Assignment | Look through the entries that follow and return each line that has the string "computer".

Exercise materials |
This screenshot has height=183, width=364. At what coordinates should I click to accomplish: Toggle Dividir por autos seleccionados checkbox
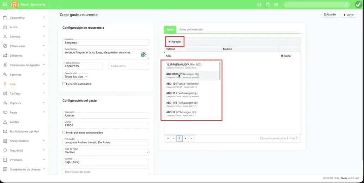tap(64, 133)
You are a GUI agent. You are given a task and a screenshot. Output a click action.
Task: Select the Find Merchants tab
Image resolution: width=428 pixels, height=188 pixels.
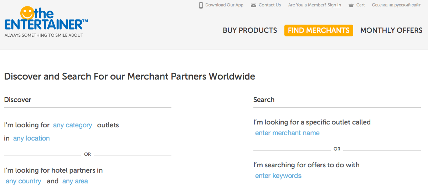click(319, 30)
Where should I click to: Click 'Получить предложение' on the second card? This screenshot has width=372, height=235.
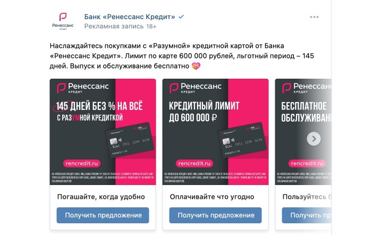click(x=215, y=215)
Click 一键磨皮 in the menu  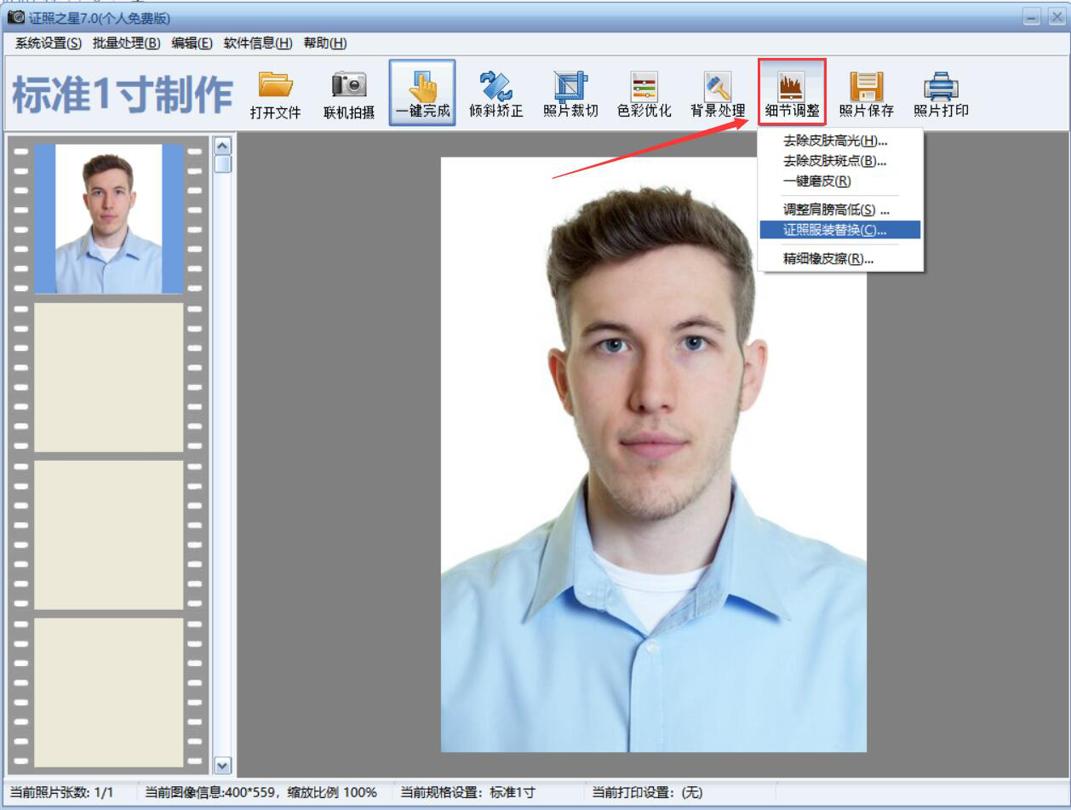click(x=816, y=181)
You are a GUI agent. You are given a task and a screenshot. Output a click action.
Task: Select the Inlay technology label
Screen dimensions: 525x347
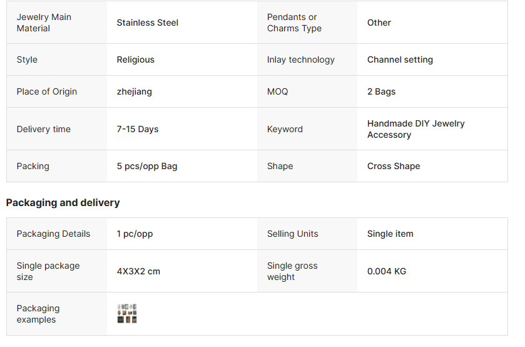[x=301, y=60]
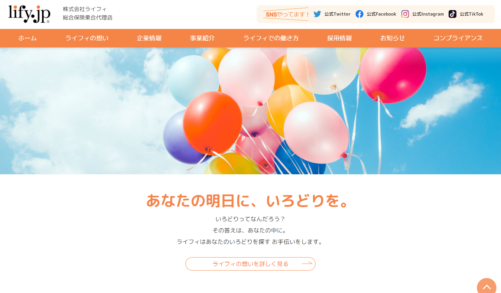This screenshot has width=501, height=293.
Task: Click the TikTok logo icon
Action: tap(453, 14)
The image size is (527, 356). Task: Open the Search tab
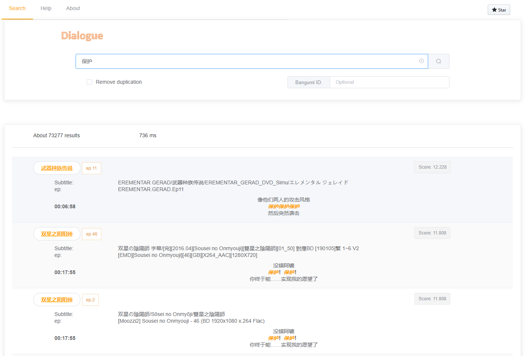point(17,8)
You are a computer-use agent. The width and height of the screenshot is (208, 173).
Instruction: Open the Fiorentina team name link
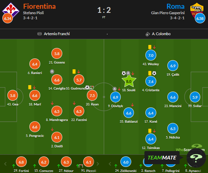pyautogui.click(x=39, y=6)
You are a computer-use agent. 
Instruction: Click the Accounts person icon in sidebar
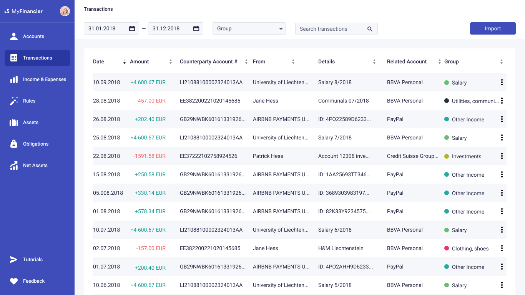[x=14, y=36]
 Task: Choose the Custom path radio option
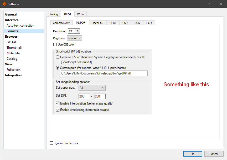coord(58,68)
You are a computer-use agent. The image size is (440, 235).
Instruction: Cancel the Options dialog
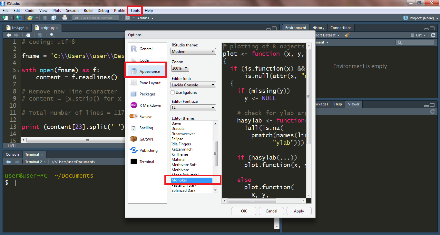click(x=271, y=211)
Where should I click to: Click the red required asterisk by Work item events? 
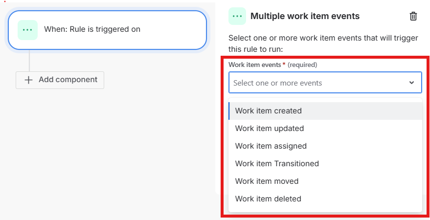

Solution to this exercise |
You are a computer-use agent. The width and height of the screenshot is (208, 173).
You are a computer-use agent. 
You are a computer-use agent. The image size is (440, 235).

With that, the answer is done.